Accessibility Guardian — AI-Powered WCAG Auditor That Thinks

#a11y #devchallenge #gemmachallenge #gemma

Gemma 4 Challenge: Build With Gemma 4 Submission

This is a submission for the Gemma 4 Challenge: Build with Gemma 4

What I Built

Accessibility auditing tools like axe-core are great at finding WCAG violations. They are terrible at explaining what they mean to the people who need to fix them.

When a tool tells you:

color-contrast: Ensures the contrast between foreground and background colors meets WCAG 2 AA contrast ratio thresholds (Elements must have sufficient color contrast) — 3 elements

…a developer without accessibility expertise doesn't know who is suffering, how badly, or what to do first. The report sits unread. The violations stay.
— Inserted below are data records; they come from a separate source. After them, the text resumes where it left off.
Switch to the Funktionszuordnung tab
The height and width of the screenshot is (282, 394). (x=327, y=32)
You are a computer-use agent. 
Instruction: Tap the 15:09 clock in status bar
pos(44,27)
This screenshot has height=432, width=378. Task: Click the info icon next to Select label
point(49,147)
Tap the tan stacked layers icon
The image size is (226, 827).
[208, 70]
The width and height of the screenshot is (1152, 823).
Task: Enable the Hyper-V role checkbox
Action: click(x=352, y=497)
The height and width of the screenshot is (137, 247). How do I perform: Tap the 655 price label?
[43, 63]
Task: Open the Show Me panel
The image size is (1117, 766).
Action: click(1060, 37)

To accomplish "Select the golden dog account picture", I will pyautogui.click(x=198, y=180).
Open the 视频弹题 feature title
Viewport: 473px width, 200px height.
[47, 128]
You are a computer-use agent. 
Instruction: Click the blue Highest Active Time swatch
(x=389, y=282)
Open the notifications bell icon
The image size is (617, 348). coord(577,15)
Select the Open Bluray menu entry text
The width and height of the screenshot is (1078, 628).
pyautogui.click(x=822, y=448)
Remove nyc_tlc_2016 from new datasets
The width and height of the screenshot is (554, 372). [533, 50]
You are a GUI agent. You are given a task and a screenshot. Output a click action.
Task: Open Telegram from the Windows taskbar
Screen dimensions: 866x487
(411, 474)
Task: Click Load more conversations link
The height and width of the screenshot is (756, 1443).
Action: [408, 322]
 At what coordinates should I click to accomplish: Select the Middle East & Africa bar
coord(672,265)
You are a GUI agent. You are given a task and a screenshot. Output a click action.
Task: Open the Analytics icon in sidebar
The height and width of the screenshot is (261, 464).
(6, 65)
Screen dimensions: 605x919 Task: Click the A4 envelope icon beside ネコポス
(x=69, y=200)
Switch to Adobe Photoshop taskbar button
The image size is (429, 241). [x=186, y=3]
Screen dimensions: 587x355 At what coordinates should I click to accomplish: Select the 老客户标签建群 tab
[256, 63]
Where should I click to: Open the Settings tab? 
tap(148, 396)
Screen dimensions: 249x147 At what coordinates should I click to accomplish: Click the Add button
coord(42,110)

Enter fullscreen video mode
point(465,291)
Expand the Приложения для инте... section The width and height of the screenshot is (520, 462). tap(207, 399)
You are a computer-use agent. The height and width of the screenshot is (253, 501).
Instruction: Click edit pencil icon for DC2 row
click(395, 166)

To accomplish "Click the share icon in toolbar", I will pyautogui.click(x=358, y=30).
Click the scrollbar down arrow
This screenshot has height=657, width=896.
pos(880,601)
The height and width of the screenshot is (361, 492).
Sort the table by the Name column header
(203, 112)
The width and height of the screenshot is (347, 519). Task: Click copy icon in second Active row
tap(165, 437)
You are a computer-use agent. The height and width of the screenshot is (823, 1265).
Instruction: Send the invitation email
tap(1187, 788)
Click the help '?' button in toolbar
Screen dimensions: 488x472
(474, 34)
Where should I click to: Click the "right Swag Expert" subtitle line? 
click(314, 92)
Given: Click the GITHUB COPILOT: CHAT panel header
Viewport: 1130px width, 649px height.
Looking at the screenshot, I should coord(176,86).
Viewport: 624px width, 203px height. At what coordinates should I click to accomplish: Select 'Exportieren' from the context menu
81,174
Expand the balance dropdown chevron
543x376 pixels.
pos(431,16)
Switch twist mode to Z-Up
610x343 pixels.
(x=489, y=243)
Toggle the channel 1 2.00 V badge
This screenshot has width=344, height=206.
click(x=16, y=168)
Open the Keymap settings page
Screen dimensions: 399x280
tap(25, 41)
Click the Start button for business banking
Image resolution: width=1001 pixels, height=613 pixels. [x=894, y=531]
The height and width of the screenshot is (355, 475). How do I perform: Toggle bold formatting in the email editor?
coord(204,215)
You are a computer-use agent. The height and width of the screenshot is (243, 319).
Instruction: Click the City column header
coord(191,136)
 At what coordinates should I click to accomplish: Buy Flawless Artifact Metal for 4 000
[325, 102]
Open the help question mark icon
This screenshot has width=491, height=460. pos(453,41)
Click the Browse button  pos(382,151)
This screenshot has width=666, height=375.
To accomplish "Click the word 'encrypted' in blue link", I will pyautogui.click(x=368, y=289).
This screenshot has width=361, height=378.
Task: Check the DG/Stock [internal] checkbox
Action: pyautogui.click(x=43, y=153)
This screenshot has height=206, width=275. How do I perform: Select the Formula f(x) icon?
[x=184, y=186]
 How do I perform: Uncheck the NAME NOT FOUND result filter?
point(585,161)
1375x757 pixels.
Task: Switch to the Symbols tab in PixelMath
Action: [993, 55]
Accessibility Guardian closes this gap. It scans any website using a real browser (Playwright + axe-core), then uses Gemma 4 to transform each raw violation into plain-language developer guidance — and goes further: it generates a first-person narrative from the perspective of a real disabled user encountering those exact barriers on that exact page.

The result is a report that developers actually act on.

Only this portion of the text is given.